## TÂCHE DONNÉE A
Répondez à ces questions sur l'article consacré à Noël :
(i) De quelle date est l'article ?
(ii) Quel théologien est cité à propos du doute sur l'existence de Jésus ?
(iii) Combien des quatre évangiles parlent de la naissance de Jésus, et lesquels ?
## TÂCHE DONNÉE B
Recopiez à l'identique, s'il vous plaît, les lignes de la liste allant de celle qui contient « Collapse the Start Here section » jusqu'à la fin de la liste, les deux bornes incluses.

## EXTRAIT DU DOCUMENT
* * * * *
24 novembre 2006

Noël : Légende ou histoire ?

Aujourd’hui, aucun historien sérieux ne met en doute l’existence de Jésus de Nazareth. Les sources gréco- romaines, juives ou chrétiennes sont assez nombreuses et suffisamment fiables pour que le doute ne soit plus permis. « Le fait de douter que Jésus ait vraiment existé n’a aucun fondement et ne mérite même pas d’être réfuté » disait le théologien protestant Bultmann. Ceci concerne évidemment l’existence humaine de Jésus et ne préjuge en rien de la croyance ou non en sa divinité.
Mais la question qui se pose est celle-ci : Faut-il accorder quelque crédit aux récits évangéliques qui seront relus à l’occasion de Noël ? Sommes nous dans la légende ou dans l’histoire ?
Un lecteur attentif conviendra d’abord que la venue de Jésus dans le monde est décrite de manière relativement sobre par rapport à tous les récits de l’enfance des grands fondateurs d’empires ou de religions de l’antiquité. D’ailleurs les premiers chrétiens ont éliminé certains évangiles dits apocryphes qui faisaient une part trop belle à tout le merveilleux surajouté à la vie de l’enfant Jésus. Seulement deux évangiles sur quatre nous parlent de sa naissance, celui de Matthieu et celui de Luc. Marc, plus ancien, n’en dit pas un mot. L’essentiel pour les premiers disciples résidait plus dans l’évènement de la mort et de la résurrection du Seigneur que dans les détails de sa biographie. Ce n’est que plus tard et à la lumière de la résurrection que l’on s’est intéressé à l’origine de Jésus.
* * * * *
## LA LISTE
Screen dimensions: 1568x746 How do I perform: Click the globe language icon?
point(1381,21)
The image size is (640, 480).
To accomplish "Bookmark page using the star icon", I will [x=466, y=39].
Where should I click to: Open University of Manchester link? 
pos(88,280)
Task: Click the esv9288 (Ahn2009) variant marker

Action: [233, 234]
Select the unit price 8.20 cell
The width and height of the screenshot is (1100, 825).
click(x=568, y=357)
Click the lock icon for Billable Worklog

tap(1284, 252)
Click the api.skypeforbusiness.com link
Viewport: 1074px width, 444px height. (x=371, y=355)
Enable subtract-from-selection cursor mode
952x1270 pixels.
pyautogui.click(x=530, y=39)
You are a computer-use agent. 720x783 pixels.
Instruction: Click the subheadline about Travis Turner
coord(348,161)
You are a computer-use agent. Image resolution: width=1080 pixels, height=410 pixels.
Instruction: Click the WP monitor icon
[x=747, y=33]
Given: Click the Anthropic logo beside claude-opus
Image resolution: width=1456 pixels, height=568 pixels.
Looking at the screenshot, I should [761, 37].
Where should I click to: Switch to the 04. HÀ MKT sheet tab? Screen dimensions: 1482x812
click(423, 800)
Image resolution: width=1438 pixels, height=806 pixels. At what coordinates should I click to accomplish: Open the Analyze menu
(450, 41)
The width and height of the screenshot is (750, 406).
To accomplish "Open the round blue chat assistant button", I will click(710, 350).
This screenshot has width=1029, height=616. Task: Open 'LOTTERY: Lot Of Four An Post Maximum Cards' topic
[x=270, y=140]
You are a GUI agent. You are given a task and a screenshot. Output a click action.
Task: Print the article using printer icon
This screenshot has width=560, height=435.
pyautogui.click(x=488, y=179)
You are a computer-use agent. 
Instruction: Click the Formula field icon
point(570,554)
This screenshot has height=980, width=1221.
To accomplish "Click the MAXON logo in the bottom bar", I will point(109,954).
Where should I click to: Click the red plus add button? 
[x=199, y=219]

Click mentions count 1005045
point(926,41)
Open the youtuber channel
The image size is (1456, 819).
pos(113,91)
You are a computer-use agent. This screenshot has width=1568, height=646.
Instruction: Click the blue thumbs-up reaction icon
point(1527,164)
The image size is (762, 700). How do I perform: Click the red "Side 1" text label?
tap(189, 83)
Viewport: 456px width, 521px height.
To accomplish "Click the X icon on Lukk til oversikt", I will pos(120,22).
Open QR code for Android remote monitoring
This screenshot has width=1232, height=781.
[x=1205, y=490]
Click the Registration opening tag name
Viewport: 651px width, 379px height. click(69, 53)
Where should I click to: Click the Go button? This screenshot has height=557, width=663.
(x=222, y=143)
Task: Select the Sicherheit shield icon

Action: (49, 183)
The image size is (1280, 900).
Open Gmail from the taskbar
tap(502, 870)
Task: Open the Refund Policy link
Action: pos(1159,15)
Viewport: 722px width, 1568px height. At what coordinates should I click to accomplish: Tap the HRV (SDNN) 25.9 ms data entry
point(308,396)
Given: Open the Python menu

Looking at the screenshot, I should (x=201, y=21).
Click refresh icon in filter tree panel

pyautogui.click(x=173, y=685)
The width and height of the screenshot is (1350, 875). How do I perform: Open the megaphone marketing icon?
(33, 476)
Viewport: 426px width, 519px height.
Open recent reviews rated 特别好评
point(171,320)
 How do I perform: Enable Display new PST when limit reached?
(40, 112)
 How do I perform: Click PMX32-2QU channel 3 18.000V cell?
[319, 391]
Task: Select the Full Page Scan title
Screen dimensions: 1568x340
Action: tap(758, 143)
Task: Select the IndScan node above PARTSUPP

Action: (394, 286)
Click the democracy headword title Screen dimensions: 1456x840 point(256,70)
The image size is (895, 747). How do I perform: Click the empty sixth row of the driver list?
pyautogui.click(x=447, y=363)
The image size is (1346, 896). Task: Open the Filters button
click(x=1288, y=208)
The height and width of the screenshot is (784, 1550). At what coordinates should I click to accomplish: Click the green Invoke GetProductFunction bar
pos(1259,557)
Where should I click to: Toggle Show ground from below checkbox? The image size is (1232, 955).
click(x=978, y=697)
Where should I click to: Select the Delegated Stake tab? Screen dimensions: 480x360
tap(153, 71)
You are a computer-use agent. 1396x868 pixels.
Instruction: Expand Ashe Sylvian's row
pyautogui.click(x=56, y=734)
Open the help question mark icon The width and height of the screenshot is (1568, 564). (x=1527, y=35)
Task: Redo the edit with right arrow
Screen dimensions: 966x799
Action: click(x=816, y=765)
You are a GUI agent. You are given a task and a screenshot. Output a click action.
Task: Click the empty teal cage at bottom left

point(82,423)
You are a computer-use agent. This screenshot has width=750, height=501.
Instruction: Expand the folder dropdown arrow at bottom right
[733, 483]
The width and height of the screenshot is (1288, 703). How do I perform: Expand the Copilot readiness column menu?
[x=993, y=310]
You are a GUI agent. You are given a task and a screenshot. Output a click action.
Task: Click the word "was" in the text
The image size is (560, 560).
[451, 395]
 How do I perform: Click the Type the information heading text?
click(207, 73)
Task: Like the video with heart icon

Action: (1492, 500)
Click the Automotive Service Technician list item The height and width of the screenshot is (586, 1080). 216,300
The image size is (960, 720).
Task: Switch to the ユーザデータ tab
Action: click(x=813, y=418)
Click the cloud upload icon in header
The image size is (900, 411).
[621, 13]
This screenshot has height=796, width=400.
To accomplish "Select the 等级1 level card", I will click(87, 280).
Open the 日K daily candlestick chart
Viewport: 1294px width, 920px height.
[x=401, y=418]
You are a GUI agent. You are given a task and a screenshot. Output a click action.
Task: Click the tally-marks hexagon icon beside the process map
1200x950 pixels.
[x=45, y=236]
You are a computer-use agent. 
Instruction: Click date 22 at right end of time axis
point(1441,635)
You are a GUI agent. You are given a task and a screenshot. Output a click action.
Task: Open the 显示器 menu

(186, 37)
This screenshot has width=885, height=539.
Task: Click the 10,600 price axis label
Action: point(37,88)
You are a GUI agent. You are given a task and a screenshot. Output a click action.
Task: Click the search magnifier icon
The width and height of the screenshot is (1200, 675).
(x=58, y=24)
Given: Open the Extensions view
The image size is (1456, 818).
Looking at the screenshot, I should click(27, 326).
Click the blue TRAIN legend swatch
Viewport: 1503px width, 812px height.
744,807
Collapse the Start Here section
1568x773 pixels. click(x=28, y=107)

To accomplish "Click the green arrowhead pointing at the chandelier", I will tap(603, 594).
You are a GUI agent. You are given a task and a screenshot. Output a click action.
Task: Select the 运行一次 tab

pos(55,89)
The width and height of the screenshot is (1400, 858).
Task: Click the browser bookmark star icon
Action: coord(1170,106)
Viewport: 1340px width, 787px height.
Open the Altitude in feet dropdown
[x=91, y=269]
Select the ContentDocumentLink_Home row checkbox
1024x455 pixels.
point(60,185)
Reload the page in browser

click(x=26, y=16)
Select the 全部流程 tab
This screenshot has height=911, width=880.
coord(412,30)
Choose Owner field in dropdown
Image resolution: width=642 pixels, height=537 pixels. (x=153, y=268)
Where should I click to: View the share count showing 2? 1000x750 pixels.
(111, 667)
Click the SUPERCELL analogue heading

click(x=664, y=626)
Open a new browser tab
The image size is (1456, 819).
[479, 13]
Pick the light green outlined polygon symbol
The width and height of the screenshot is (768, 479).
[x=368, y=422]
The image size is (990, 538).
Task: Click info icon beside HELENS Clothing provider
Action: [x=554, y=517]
* * * * *
## RÉPONSE COMPLÈTE A
(i) Du 24 novembre 2006.
(ii) Bultmann, théologien protestant.
(iii) Deux : celui de Matthieu et celui de Luc.

## RÉPONSE COMPLÈTE B
Collapse the Start Here section
1568x773 pixels. click(x=28, y=107)

To accomplish "Click the green arrowhead pointing at the chandelier", I will tap(603, 594).
You are a GUI agent. You are given a task and a screenshot. Output a click action.
Task: Select the 运行一次 tab

pos(55,89)
The width and height of the screenshot is (1400, 858).
Task: Click the browser bookmark star icon
Action: coord(1170,106)
Viewport: 1340px width, 787px height.
Open the Altitude in feet dropdown
[x=91, y=269]
Select the ContentDocumentLink_Home row checkbox
1024x455 pixels.
point(60,185)
Reload the page in browser

click(x=26, y=16)
Select the 全部流程 tab
This screenshot has height=911, width=880.
coord(412,30)
Choose Owner field in dropdown
Image resolution: width=642 pixels, height=537 pixels. (x=153, y=268)
Where should I click to: View the share count showing 2? 1000x750 pixels.
(111, 667)
Click the SUPERCELL analogue heading

click(x=664, y=626)
Open a new browser tab
The image size is (1456, 819).
[479, 13]
Pick the light green outlined polygon symbol
The width and height of the screenshot is (768, 479).
[x=368, y=422]
The image size is (990, 538).
Task: Click info icon beside HELENS Clothing provider
Action: [x=554, y=517]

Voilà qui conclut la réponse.